*Problem to work on:*
Reprint the whole of the data exactly.

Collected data
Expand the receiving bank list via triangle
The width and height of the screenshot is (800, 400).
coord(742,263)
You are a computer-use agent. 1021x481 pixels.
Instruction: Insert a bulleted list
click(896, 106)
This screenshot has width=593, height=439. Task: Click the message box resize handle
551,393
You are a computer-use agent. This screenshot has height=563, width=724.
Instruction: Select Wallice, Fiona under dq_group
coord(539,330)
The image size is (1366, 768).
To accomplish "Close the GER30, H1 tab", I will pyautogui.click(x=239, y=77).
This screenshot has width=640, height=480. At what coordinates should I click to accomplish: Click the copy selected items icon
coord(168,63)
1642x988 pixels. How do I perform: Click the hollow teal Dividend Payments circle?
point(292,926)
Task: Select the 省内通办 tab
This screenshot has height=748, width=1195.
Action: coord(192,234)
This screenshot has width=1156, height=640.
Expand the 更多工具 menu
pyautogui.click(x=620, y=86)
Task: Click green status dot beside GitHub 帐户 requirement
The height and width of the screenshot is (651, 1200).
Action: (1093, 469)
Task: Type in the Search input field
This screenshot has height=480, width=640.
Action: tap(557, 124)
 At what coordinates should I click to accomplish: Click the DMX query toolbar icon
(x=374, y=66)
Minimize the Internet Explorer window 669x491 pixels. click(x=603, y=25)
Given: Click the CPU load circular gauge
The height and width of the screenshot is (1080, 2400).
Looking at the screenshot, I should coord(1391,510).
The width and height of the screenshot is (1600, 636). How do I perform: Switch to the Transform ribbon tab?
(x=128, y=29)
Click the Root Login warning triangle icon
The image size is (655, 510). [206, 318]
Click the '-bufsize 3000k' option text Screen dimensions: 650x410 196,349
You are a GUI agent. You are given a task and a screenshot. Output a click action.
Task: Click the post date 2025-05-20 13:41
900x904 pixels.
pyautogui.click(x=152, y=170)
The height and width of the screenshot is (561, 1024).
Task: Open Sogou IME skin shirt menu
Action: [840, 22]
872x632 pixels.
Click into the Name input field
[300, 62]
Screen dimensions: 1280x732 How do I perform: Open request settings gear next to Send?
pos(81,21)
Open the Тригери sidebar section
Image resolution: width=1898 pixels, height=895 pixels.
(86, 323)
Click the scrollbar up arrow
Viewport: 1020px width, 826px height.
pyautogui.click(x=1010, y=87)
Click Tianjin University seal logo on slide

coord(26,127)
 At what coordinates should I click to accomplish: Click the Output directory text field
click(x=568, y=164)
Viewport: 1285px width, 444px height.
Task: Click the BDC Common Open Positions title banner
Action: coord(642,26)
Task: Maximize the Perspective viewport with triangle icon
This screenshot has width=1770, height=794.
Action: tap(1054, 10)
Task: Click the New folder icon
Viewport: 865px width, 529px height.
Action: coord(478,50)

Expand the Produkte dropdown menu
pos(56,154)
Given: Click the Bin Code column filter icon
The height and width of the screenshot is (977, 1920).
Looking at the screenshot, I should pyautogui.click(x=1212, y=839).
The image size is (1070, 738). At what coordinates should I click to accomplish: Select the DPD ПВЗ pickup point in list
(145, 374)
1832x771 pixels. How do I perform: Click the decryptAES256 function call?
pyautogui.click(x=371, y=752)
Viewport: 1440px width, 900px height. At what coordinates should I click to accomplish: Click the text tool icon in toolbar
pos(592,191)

*Written response:*
Expand the receiving bank list via triangle
The width and height of the screenshot is (800, 400).
coord(742,263)
You are a computer-use agent. 1021x481 pixels.
Instruction: Insert a bulleted list
click(896, 106)
This screenshot has width=593, height=439. Task: Click the message box resize handle
551,393
You are a computer-use agent. This screenshot has height=563, width=724.
Instruction: Select Wallice, Fiona under dq_group
coord(539,330)
The image size is (1366, 768).
To accomplish "Close the GER30, H1 tab", I will pyautogui.click(x=239, y=77).
This screenshot has width=640, height=480. At what coordinates should I click to accomplish: Click the copy selected items icon
coord(168,63)
1642x988 pixels. How do I perform: Click the hollow teal Dividend Payments circle?
point(292,926)
Task: Select the 省内通办 tab
This screenshot has height=748, width=1195.
Action: coord(192,234)
This screenshot has width=1156, height=640.
Expand the 更多工具 menu
pyautogui.click(x=620, y=86)
Task: Click green status dot beside GitHub 帐户 requirement
The height and width of the screenshot is (651, 1200).
Action: (1093, 469)
Task: Type in the Search input field
This screenshot has height=480, width=640.
Action: tap(557, 124)
 At what coordinates should I click to accomplish: Click the DMX query toolbar icon
(x=374, y=66)
Minimize the Internet Explorer window 669x491 pixels. click(x=603, y=25)
Given: Click the CPU load circular gauge
The height and width of the screenshot is (1080, 2400).
Looking at the screenshot, I should coord(1391,510).
The width and height of the screenshot is (1600, 636). How do I perform: Switch to the Transform ribbon tab?
(x=128, y=29)
Click the Root Login warning triangle icon
The image size is (655, 510). [206, 318]
Click the '-bufsize 3000k' option text Screen dimensions: 650x410 196,349
You are a GUI agent. You are given a task and a screenshot. Output a click action.
Task: Click the post date 2025-05-20 13:41
900x904 pixels.
pyautogui.click(x=152, y=170)
The height and width of the screenshot is (561, 1024).
Task: Open Sogou IME skin shirt menu
Action: [840, 22]
872x632 pixels.
Click into the Name input field
[300, 62]
Screen dimensions: 1280x732 How do I perform: Open request settings gear next to Send?
pos(81,21)
Open the Тригери sidebar section
Image resolution: width=1898 pixels, height=895 pixels.
(86, 323)
Click the scrollbar up arrow
Viewport: 1020px width, 826px height.
pyautogui.click(x=1010, y=87)
Click Tianjin University seal logo on slide

coord(26,127)
 At what coordinates should I click to accomplish: Click the Output directory text field
click(x=568, y=164)
Viewport: 1285px width, 444px height.
Task: Click the BDC Common Open Positions title banner
Action: coord(642,26)
Task: Maximize the Perspective viewport with triangle icon
This screenshot has width=1770, height=794.
Action: tap(1054, 10)
Task: Click the New folder icon
Viewport: 865px width, 529px height.
Action: coord(478,50)

Expand the Produkte dropdown menu
pos(56,154)
Given: Click the Bin Code column filter icon
The height and width of the screenshot is (977, 1920).
Looking at the screenshot, I should pyautogui.click(x=1212, y=839).
The image size is (1070, 738). At what coordinates should I click to accomplish: Select the DPD ПВЗ pickup point in list
(145, 374)
1832x771 pixels. How do I perform: Click the decryptAES256 function call?
pyautogui.click(x=371, y=752)
Viewport: 1440px width, 900px height. At what coordinates should I click to accomplish: Click the text tool icon in toolbar
pos(592,191)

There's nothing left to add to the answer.